JP2003074446A - Engine starting system - Google Patents

Abstract

PROBLEM TO BE SOLVED: To provide a compact and inexpensive engine starting system capable of reducing the load in starting the engine. SOLUTION: A starter motor 6 for starting the engine is connected to one end side of a crank shaft 5. A centrifugal clutch 3 is mounted at the other end side of the crank shaft 5 positioned at a side opposite to the stator motor 6 through the engine 1. The centrifugal clutch 3 comprises a driving part 10, and a driven part 11 connected when the driving part 10 has more than a predetermined rotating speed. The driven part 11 is connected to a driving pulley 7 of a belt-type continuously variable transmission 2. The driving pulley 7 is connected to a driven pulley 9 through a V-belt 8. The driven pulley 9 is connected to a driving shaft 12 for driving rear wheels 4. The centrifugal clutch 3 is kept in an OFF condition when the engine is started, so that the load after the driven part 11 such as the friction by the V-belt 8 does not act on the starter motor 6.

Description

Detailed Description of the Invention

[0001]

BACKGROUND OF THE INVENTION 1. Field of the Invention The present invention relates to an engine starting system, and more particularly to a technique effectively applied to a motorcycle equipped with a belt type continuously variable transmission.

[0002]

2. Description of the Related Art In motorcycles such as scooters (hereinafter abbreviated as "two-wheeled vehicles"), since a vehicle speed control is easy and driving is easy, a vehicle equipped with a V-belt type continuously variable transmission is widely used. It is used. FIG. 2 is an explanatory diagram showing the configuration of a power transmission system in a two-wheeled vehicle equipped with such a belt type continuously variable transmission. As shown in FIG. 2, in the motorcycle, the power of the engine 51 is transmitted to the rear wheels 54 via a belt type continuously variable transmission 52 (hereinafter abbreviated as the transmission 52) and a centrifugal clutch 53.

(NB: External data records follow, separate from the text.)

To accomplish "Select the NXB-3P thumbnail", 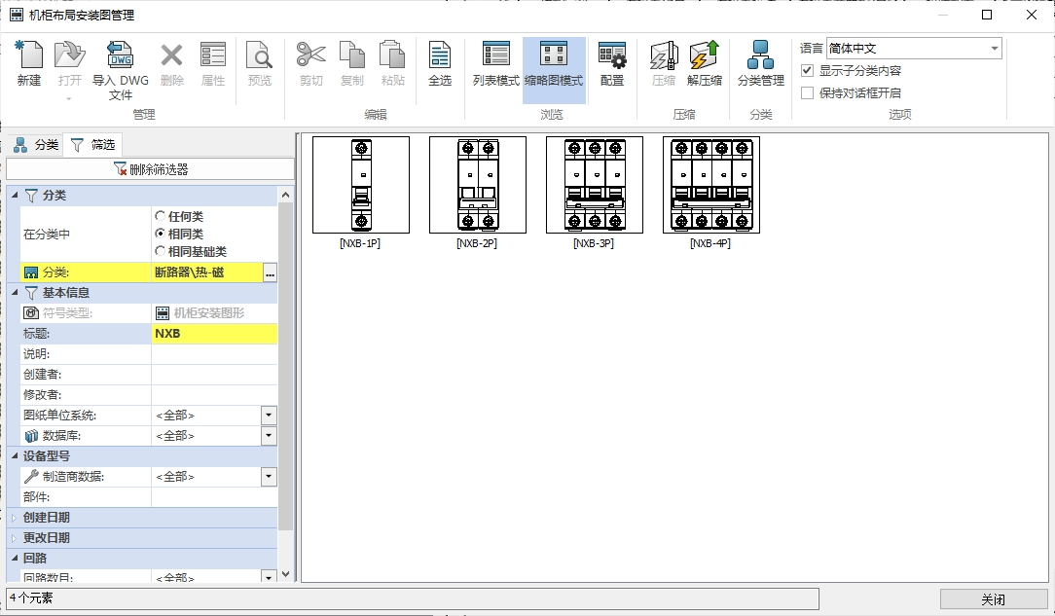I will pos(594,185).

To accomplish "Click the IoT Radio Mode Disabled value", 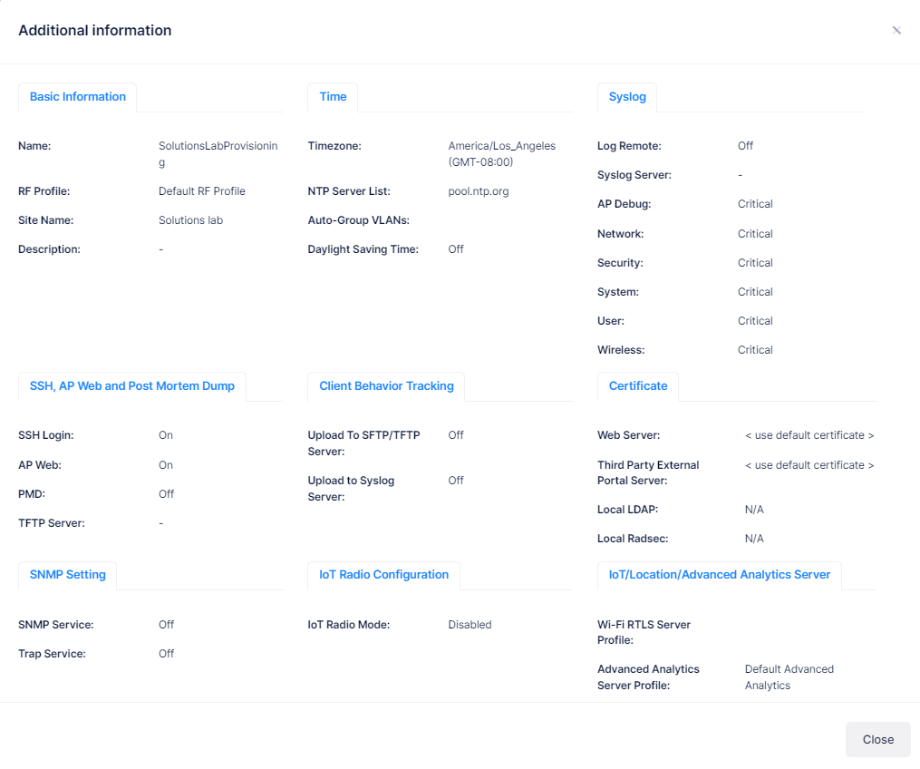I will (x=470, y=625).
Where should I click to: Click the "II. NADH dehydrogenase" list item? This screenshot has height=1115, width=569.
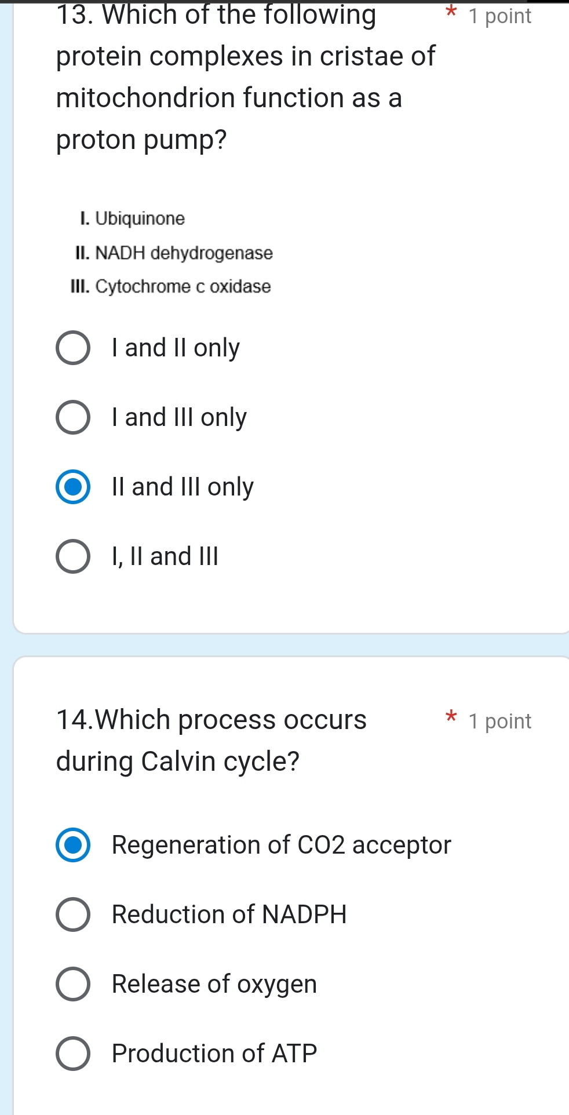(x=174, y=253)
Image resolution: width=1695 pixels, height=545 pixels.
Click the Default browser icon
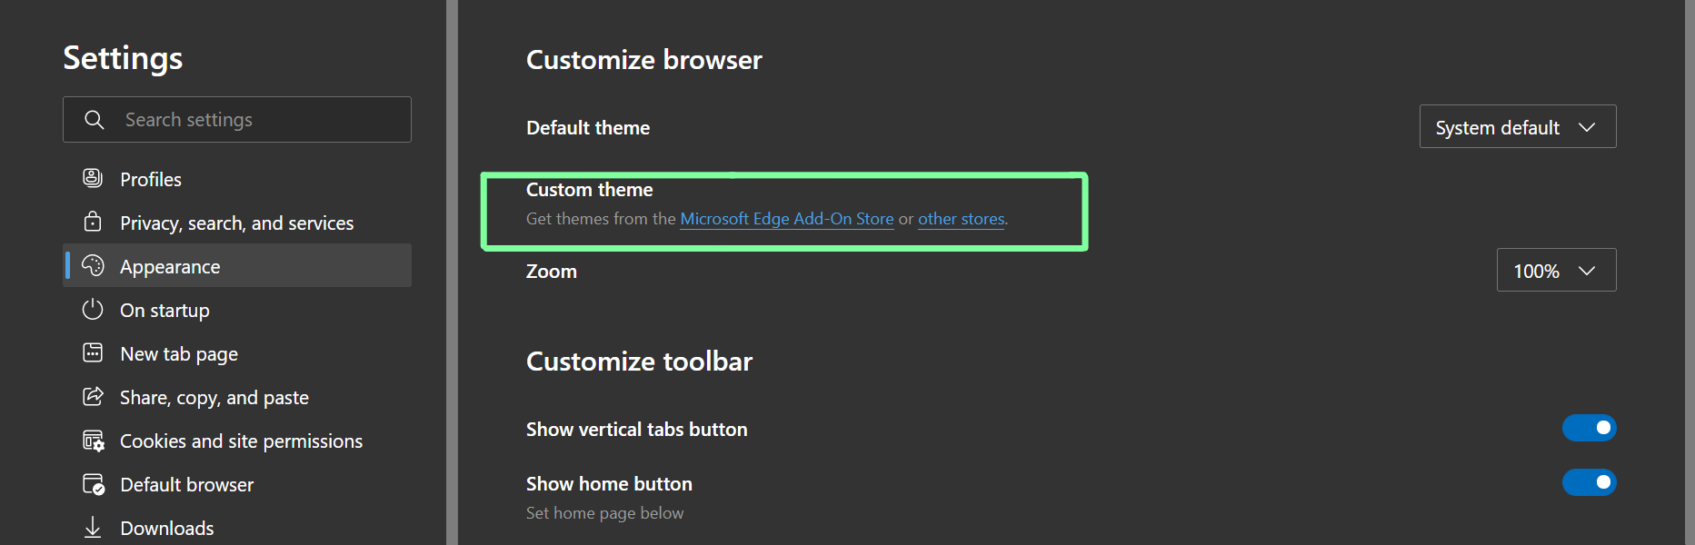(x=93, y=483)
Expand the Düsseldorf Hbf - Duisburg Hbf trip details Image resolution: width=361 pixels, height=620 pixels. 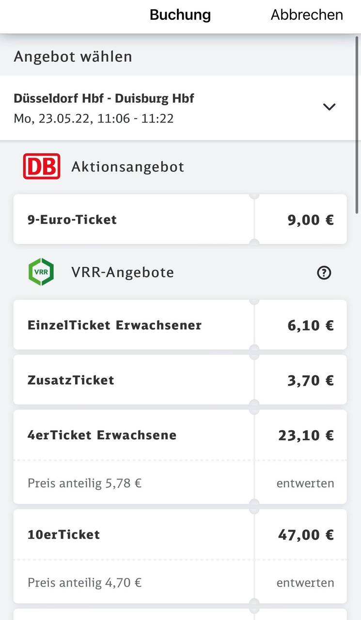[329, 107]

A starter motor 56 for starting the engine is attached to one end of the crankshaft 55 of the engine 51. Further, on the other end side of the crankshaft 55, that is, on the opposite side of the starter motor 56 across the engine 51, the drive pulley 57 of the transmission 52 is provided.
Is attached. The drive pulley 57 is connected to a driven pulley 59 by a V belt 58.

A centrifugal clutch 53 is arranged on the driven pulley 59 side. In this case, the driven pulley 59 is connected to the drive unit 60 of the centrifugal clutch 53. On the other hand, the driven portion 61 of the centrifugal clutch 53 is connected to a drive shaft 62 for driving the rear wheel 54. The drive shaft 62 is connected to the rear wheel 54 via a gear train 63.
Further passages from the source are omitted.